We therefore have a huge agenda on diversification, and while we have begun to see the fruits of some of our labor – such as increasing the volumes and values of nontraditional exports – we know that we still have a lot of work to do. NTEs have grown from $730 million in 2006 to $2 billion in 2012. We are now exporting significant quantities of products such as cement and lime, cane sugar, wheat, tobacco, gemstones, and fresh fruits and vegetables.

We are, therefore, confident that the diversification program is bearing fruit.

As a country that was badly hit by the global financial crisis, how is Zambia faring today?

We were affected by the financial crisis, particularly from an investment inflow and foreign exchange earnings point of view.
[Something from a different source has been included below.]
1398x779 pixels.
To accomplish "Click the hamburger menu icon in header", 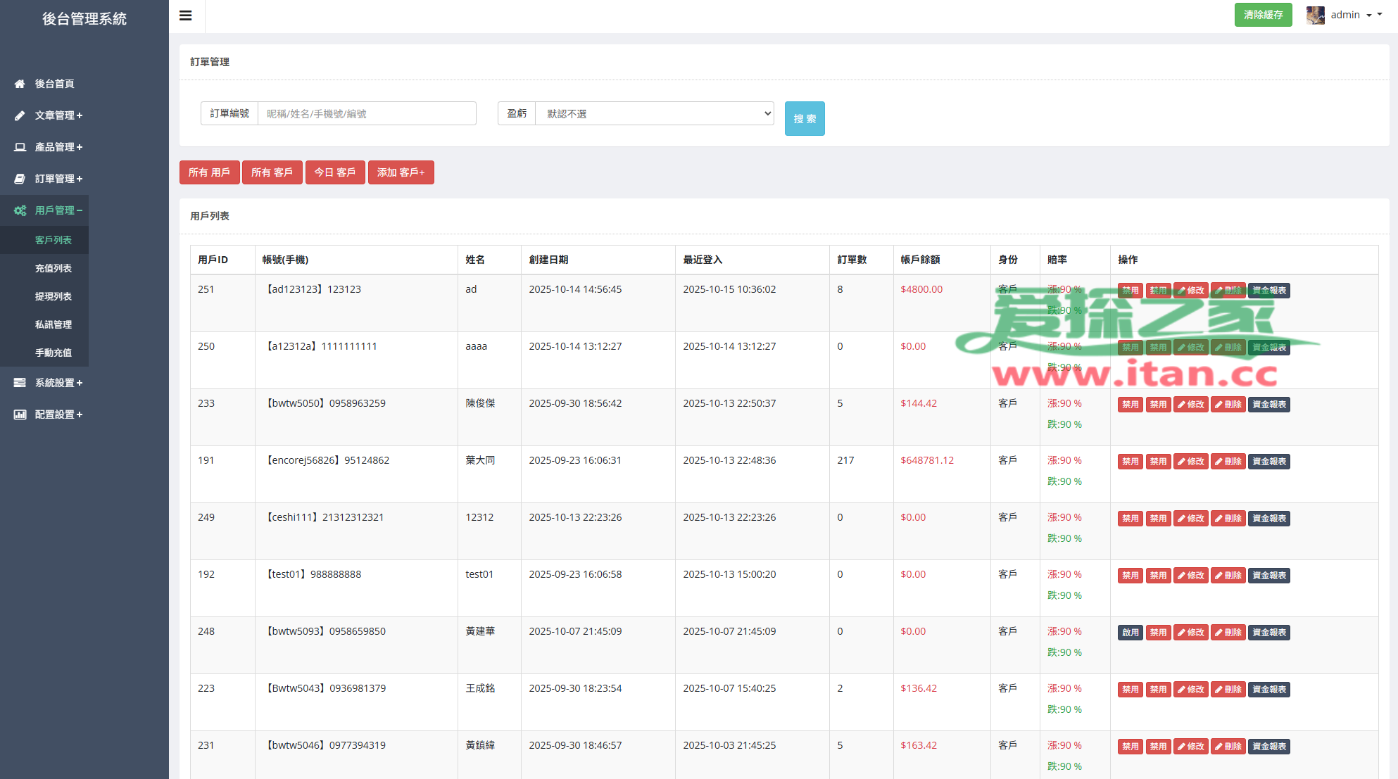I will click(186, 15).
Zambia as an export-oriented economy was negatively affected primarily in terms of our exports. This was mainly attributed to the negative changes in global prices of our key export commodities, such as copper. However, the country fared relatively well during the crisis period. This is evidenced by the average Gross Domestic Product (GDP) growth rate of 6.5 percent over the 2008 to 2010 period.

Today, Zambia is in a much stronger position. Most of the global commodity prices for the country’s exportable products have since recovered, although they are still lower than the pre-financial crises period prices. The country’s economy has been steadily growing and is on track. The country has been growing at a higher pace post-financial crisis. In the period between 2010 and 2012, Zambia’s GDP has been growing by an average of 7.1 percent, which compared to most economies in the world is a very good growth rate.

Zambia co-hosted the UNWTO 2013 General Assembly in August 2013. Did you get the reception you anticipated?

The reception at the UNWTO 2013, which was co-hosted also by Zimbabwe, was beyond what was originally anticipated. The event was attended by delegates from over 147 countries. The Assembly was attended by about 1,000 delegates, making it the highest attended UNWTO Assembly in the history of the UNWTO.

As a result of the good attendance at the Assembly, we have exposed not only Victoria Falls to the world but also Zambia’s tourism potential. It is expected that the approximately 1,000 delegates that attended the Assembly will advertise Zambia to others, and will also consider coming back to sample more tourism products.